Indium Corporation - Mailchimp

Canada Considers Banning Resins/Rosins

Got contacted last week by Tony Hilvers of the IPC (Association Connecting Electronics Industries). Tony tells me that the Canadian Government is considering banning some rosin and resin-based chemicals that may be of interest to flux formulators for both no-clean; solvent-clean; and even water-wash solder pastes and fluxes. The Canadians are at an early, investigative, stage here: allowing the various interested parties six months to respond.

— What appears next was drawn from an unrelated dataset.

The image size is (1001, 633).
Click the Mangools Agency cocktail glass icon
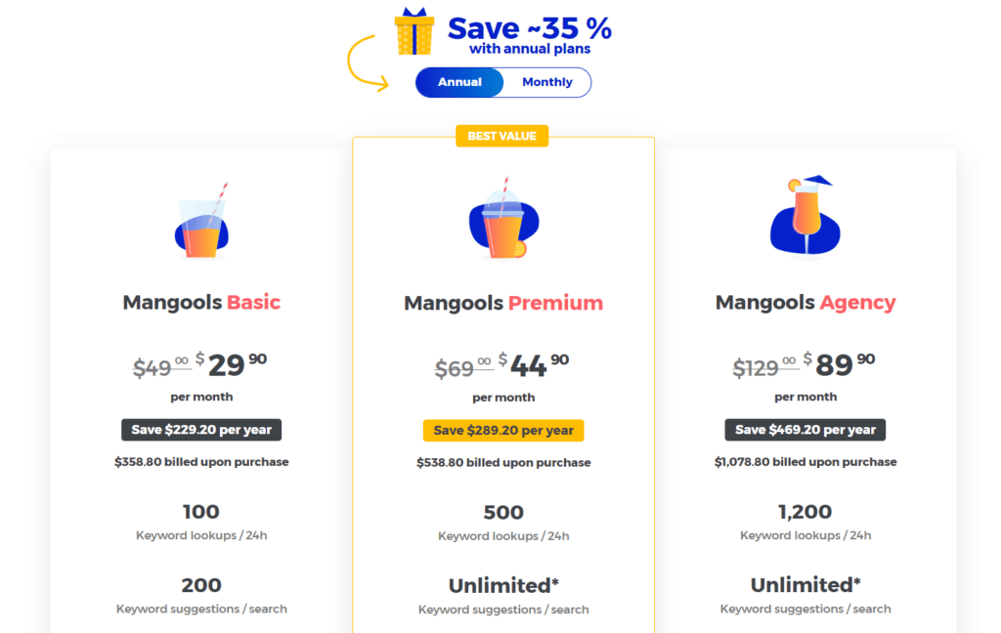point(805,215)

My initial, knee-jerk reaction is as follows:

1/ While Tony and the IPC's rapid response is commendable, note that we in the electronics industry are not alone. Even a cursory Google search shows that the vast majority of these types of material are used in the following, multi-billion dollar, industries:

- Paper manufacturing

- Cosmetics

- Adhesives and glues

- Synthetic rubbers

- Coatings

- Printing inks and toners

We in the electronics industry are relatively small fry: combining our voice with that from these other industries, may give the Canadians pause for thought.

2/ If you're wondering why I'm so interested in this, it's simply because after the Pb-free switch in most of the Electronics Assembly industry, I am now seeing the Electronics Assembly and Outsourced Assembly and Test industries still in turmoil over the exact meaning of "halogen-free" solder fluxes. Industry sources are telling me that there is a strong movement to pull back from  the absolutist "zero tolerance for halogens of any kind" to a more rational call for a certain limit to them, based around the standard "9-9-15" halogen classification. The hard truth is that truly "no-intentionally-added" (NIA: that is, TOTALLY halogen-free) solder fluxes may, in some instances, simply not be as effective as those containing moderate amounts of halogens.. More on "halogen-free" in a couple of weeks.

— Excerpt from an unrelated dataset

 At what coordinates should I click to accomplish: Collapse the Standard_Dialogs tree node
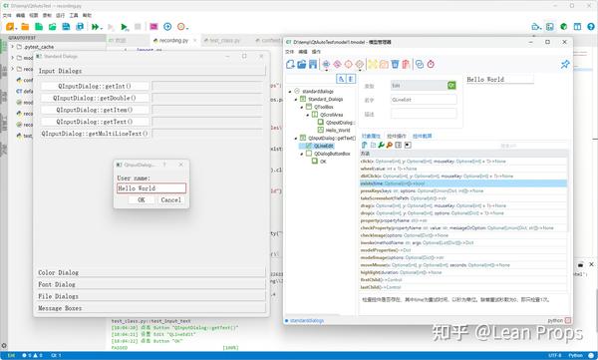pos(296,100)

3/ Eliminating rosins and rosin-derivatives, including materials that may be present in naturally-occurring rosin products, may not only have the beleagured Canadian timber industry up in arms, but will probably result in another protracted round of setting of allowable limits for "proscribed substances" some of which.... umm.... occur naturally.

All comments, corrections and clarifications gratefully received.